My Chronicles of Mister Marmee stories are no exception, and I am unafraid to say that though there is no one person who stands out in my mind as being the archtype for this or that character, there are shadows… ghosts if you will….of people or places that have struck my fancy. I am a collector of characters. A people watcher. A studier of human nature, and so I cannot help but pick up on the comical moments I observe from time to time when I am out and about, living life. The character of Sir Happy Heart is special because he was very, very real.
Sir Happy Heart, or Happy as we called him, was a miniature Dachshund. The first of that breed we as a family had ever owned. He was all boy.
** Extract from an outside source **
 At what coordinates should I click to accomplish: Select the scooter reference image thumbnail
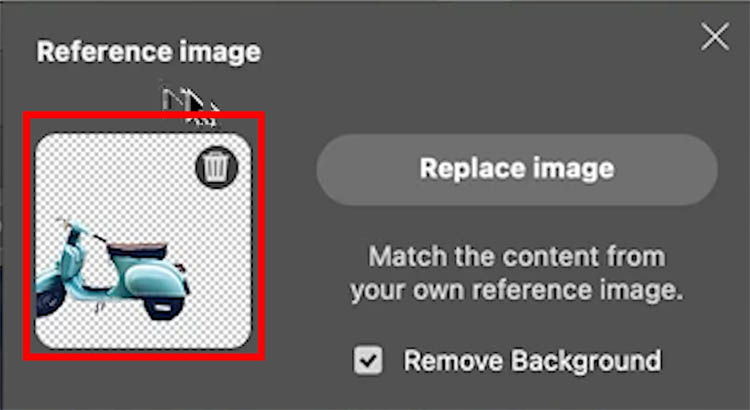point(143,241)
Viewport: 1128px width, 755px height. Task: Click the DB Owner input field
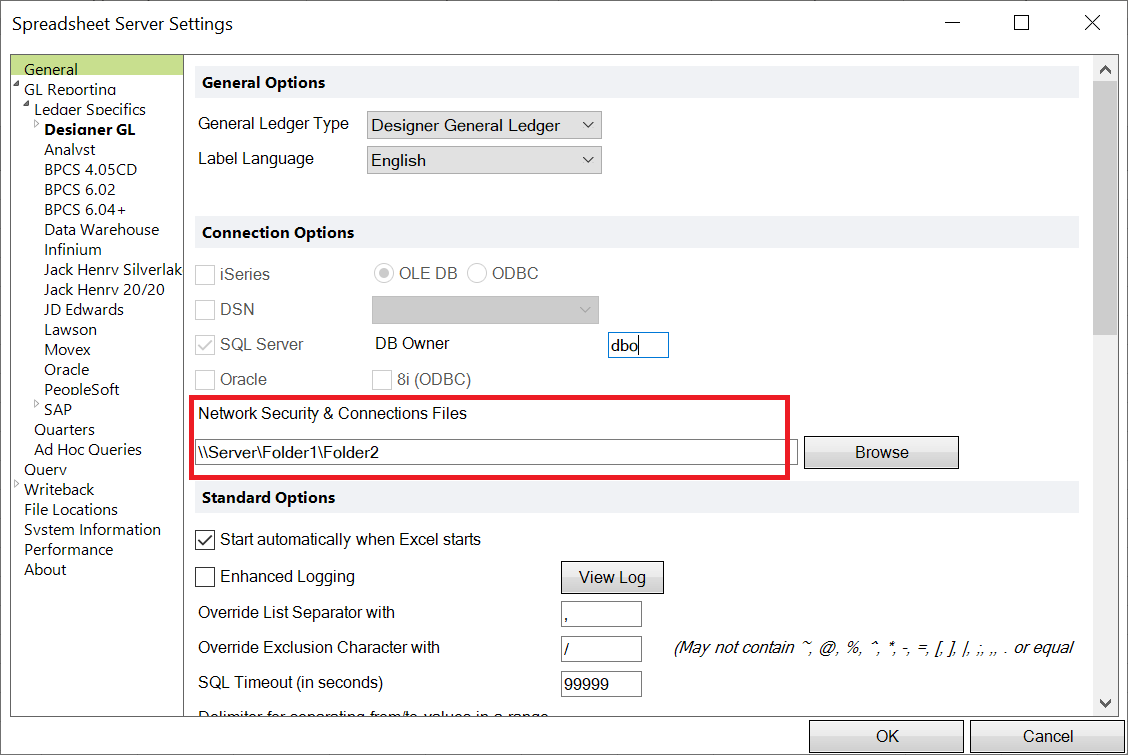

Though fixed at an early age, he marked everything he could reach, he played hard, he loved even harder, and he redefined what it meant to be amazed by a dog and his intelligence. There was no place you could put his favorite squeaky toy that he wouldn’t find it or find a way to get it. He could open cabinets, canisters, and cupboards. He could open Ziploc bags without marring them. He could snatch an entire Muffin from your hand in a walk-by and somehow make you feel guilty about it. He was sassy and saucy and everything that was perfect. He helped to raise my little Peanut when I got her. I loved him with all my heart and still do.
Happy was a one of a kind dog that had a unique voice and demanded a one of a kind story where he was at its heart. The first Mister Marmee story began to take shape after one of his many escapades. Mister Marmee was patterned after a talkative car we had, and the rest, as they say, is history, or so the stories go.
Sir Happy, my Sir Happy, passed away in February 2013. He was a few days shy of his 15th birthday. Though my Happy dog is no longer with me to rule the house and make the kind of mischief that was always a delight, and though the halls no longer echo with the joyfulness of his bark, my stories still honor his memory, capturing the spirit of a dog that truly was larger than life.